1. Bien que l’on ne puisse pas définir tel ou tel singulier, on peut définir ce qui constitue la raison
formelle commune de singularité. C’est ainsi que le Philosophe définit la substance première. Et c’est
de cette manière que Boèce définit la personne.

2. Pour certains, dans la définition de la personne, “ substance ” est mis pour “ substance première ”
(qui est l’hypostase) ; et cependant “ individuelle ” n’y est pas de trop. En effet, par ces termes
d’hypostase ou de substance première, on exclut l’universel ou la partie ; car on ne qualifie pas
d’hypostase l’homme en général, ni même sa main, qui n’est qu’une partie. Mais, en ajoutant “
individuelle ”, on exclut de la personne la raison d’aptitude à être assumé ; dans le Christ, par
exemple, la nature humaine n’est pas une personne, parce qu’elle se trouve assumée par un plus
digne : le Verbe de Dieu.

Cependant, il vaut mieux dire que, dans notre définition, “ substance ” est pris dans un sens général
qui domine les subdivisions (substance première et substance seconde), et que l’adjectif “
individuelle ” amène ce terme à signifier la substance première.

3. Parce que les différences substantielles nous sont inconnues, ou encore n’ont pas de nom, il nous
faut parfois user de différences accidentelles à leur place. On dira, par exemple, que le feu est “ un
corps simple, chaud et sec ” ; car les accidents propres sont des effets des formes substantielles et les
manifestent. Pareillement, pour définir des choses, on peut prendre des noms d’intentions logiques
au lieu de noms de choses inexistants. C’est ainsi que le terme “ individu ” figure dans la définition de
la personne : il y désigne le mode de subsister qui appartient aux substances particulières.

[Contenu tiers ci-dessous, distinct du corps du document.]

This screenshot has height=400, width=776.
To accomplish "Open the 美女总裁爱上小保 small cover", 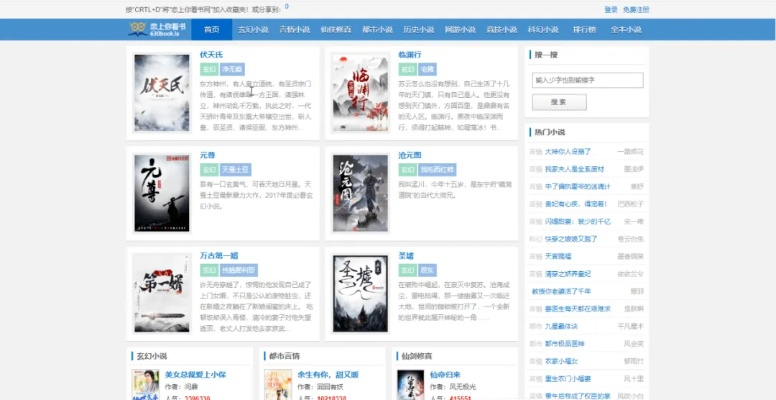I will pos(145,386).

4. D’après Aristote, le mot “ nature ” a d’abord été donné à la génération des vivants, c’est-à-dire à la
naissance. Et comme cette génération procède d’un principe intérieur, le terme a été étendu au
principe intrinsèque de tout mouvement : c’est la définition même qui en a été donnée par Aristote.
Et parce que ce principe est formel ou matériel, on appelle “ nature ” aussi bien la forme que la
matière. Mais la forme achève l’être de chaque chose : on appelle donc en général “nature” l’essence
de chaque chose, c’est-à-dire cela même qu’exprime la définition. Et c’est en ce sens que le mot “
nature ” est pris ici. Aussi Boèce dit-il : “ La nature est ce qui informe chaque chose en la dotant de sa
différence spécifique. ” Celle-ci en effet est la différence qui achève la définition et qui se prend de la
forme propre de la chose. Il convenait donc bien, pour définir la personne, qui est l’individu d’un
genre déterminé, d’employer le terme de “ nature ” plutôt que celui d’essence, qui dérive d’esse,
c’est-à-dire de ce qu’il y a de plus commun.

5. L’âme est une partie de la nature humaine : et du fait que, tout en subsistant à l’état séparé, elle
garde son aptitude naturelle à l’union, on ne peut l’appeler une substance individuelle, c’est-à-dire
une hypostase ou substance première pas plus que la main ou toute autre partie de l’être humain.
Voilà pourquoi ni la définition, ni le nom de personne ne lui conviennent.